### Exercise details
Would you transcribe the listing that follows, character for character, and omit its images?

### Provided records
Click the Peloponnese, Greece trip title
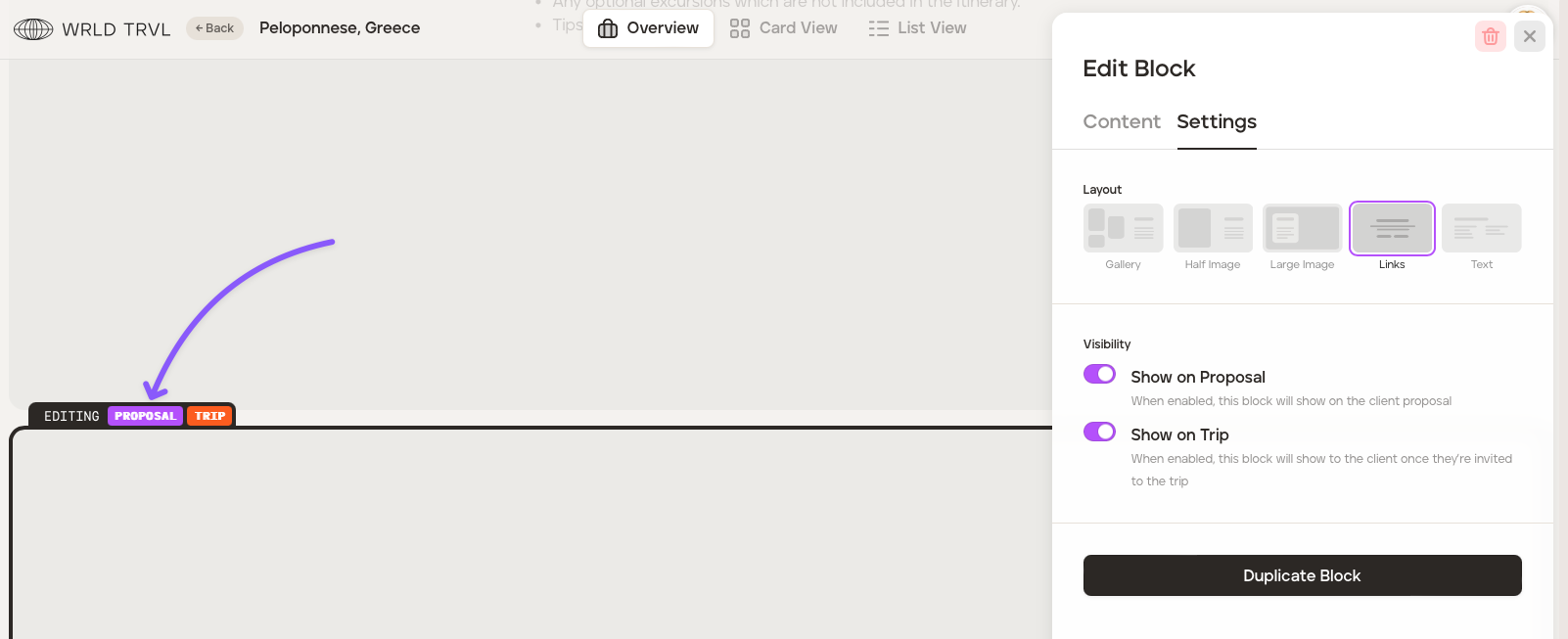click(x=340, y=28)
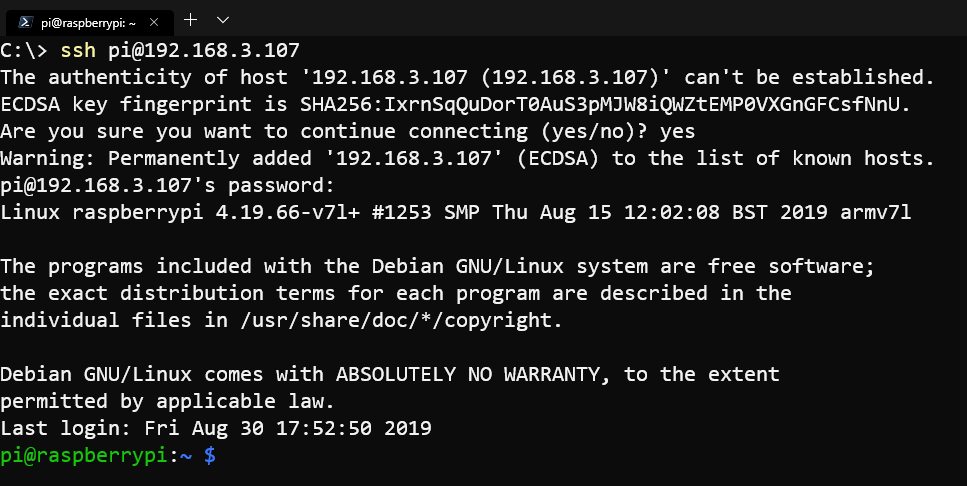Click the 'The programs included with the Debian' line

(438, 266)
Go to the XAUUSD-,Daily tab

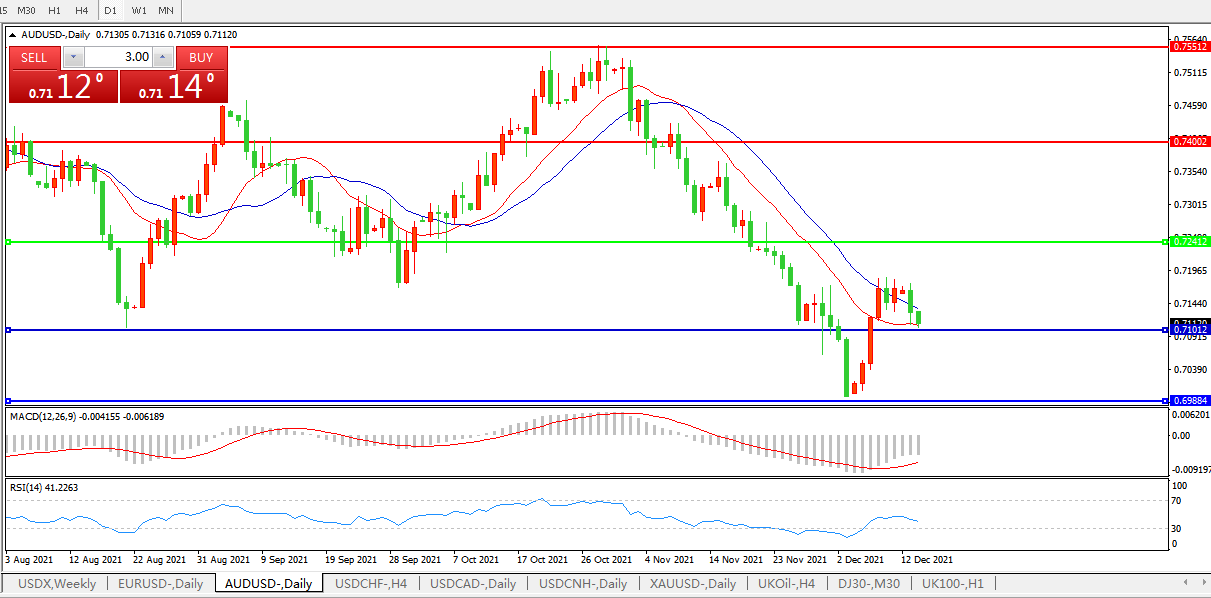(x=692, y=583)
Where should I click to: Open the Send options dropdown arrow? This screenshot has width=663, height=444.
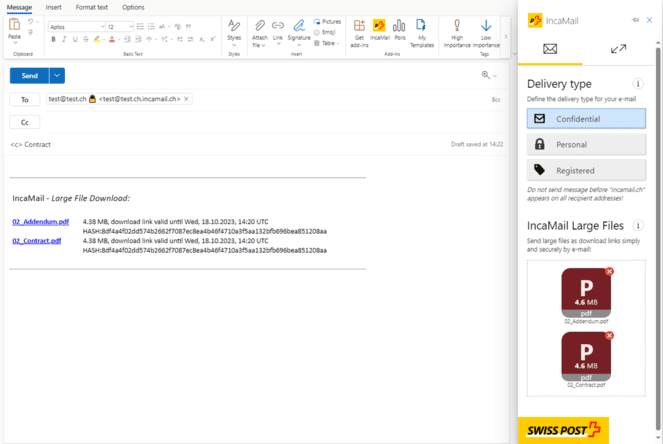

### Answer space
Click the Peloponnese, Greece trip title
click(x=340, y=28)
Click the 'The programs included with the Debian' line

(438, 266)
Go to the XAUUSD-,Daily tab

(x=692, y=583)
Where should I click to: Open the Send options dropdown arrow? This screenshot has width=663, height=444.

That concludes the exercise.